Saturday, September 1, 2012

Adventures in henna

There is one thing to which I've successfully converted mom, without really trying: henna. Over a year ago, a few of her friends staged individual interventions to tell her politely that her hair looked like crap and was giving off the impression that she'd let herself go. So I introduced her to henna, which I've been using for a couple of years (i.e., since I saw myself in photos from the Japan trip and thought, holy crap, I have that much gray?? and saw that it was aging me). It's natural, and once you figure it out, it's pretty low maintenance. Because it blends with your existing color, you get more time once it starts to grow out. I generally touch up once a month, and I have it down to a really quick procedure. I've also learned that it doesn't really stain most materials (it does stain plastic) so I don't take the time for most of the precautionary measures. But I digress. I henna-dyed my mom's hair on a previous visit over a year ago, and she's been doing it ever since. Except she's taken to waiting for me to do it, so when she heard that I was coming to visit, she decided we would henna. Which is fine: I, too, need a touch-up.
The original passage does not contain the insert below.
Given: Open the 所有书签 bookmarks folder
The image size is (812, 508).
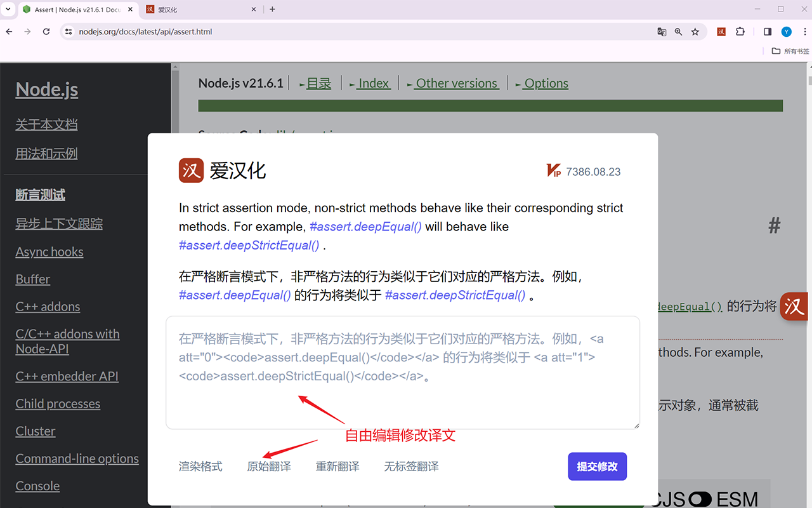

Usually, this goes pretty smoothly. Dad makes the coffee (using coffee instead of water tones down the red, makes it more brown); we mix everything (coffee, henna, a bit of cider vinegar to increase its adherence to the gray hair) in the kitchen, and then go upstairs and apply it to one another's hair. Then we put on shower caps and hang out for  a bit while it works its magic.

Today, it was a little more complicated. This morning I had plans with friends (shockingly, there are people who have known me for a very, very long time who still take time out of their busy weekends to suffer my overbearing personality). I came back around noon, had some lunch (leftover tofu scramble, in which my parents happily partook as well). I asked dad to make the coffee.

Mom: Oh, good. I could use some coffee.
Dad: Drinking coffee? I was just going to make henna coffee.
Mom: Drinking coffee.

While dad made the coffee, I asked mom to prepare the latex gloves and shower caps. Mom found a big bag of latex gloves and tried to convince me to take some home with me. They're medical-grade, she said. No thank you, I said. Are yours medical-grade? I shrugged. This went on. And on. Eventually she gave up, but I heard her leave a message for a friend in which she offered to share some medical-grade latex gloves.

We had coffee. During the pouring of the coffee, some spilled. Mom got up to get a used napkin.

Mom: I reuse napkins until there's no more to use. Had you been born in Russia, you'd understand.
A.: Um, where do you remember my being born?
Mom: If you were born in Russia during the war.

I could continue calling her out on details (she and dad were both born before the war), but I knew what she meant; I could have also pointed out that people who grew up during the war, here, too--not to mention many other wars--often engaged in similar behavior. Or, more importantly, that many of the behaviors that served you in times of deprivation were not the same that served you amid abundance. She talked about ration cards and once being hypnotized by gypsies who took hers (but she knew better when a different set of gypsies tried it next time around).

These stories--which, in and of themselves, were interesting--continued as I mixed the henna. What was not interesting was that she kept interrupting her own stories and my own stories to ask me if I was listening. When on the fifth time I said, "yes! I'm listening!" she asked me what my problem was and I told her that I was trying to concentrate on the henna.

Finally, we went upstairs to the bathroom. There was an argument about why we weren't doing this in the shower (because we weren't washing anything off yet; just applying). Then why not outside? I shrugged. I had the gloves, was applying the henna to her. I told her not to move. But she couldn't resist, and she knocked over the entire tub of henna mixture. I went downstairs to make more. The whole time, there was "let's do this" and "let's do that" and "are you sure we don't need more this?" and "why aren't we doing this outside." Finally, we both got thoroughly hennaed. As did the bathroom. But it looks like everything's sorted.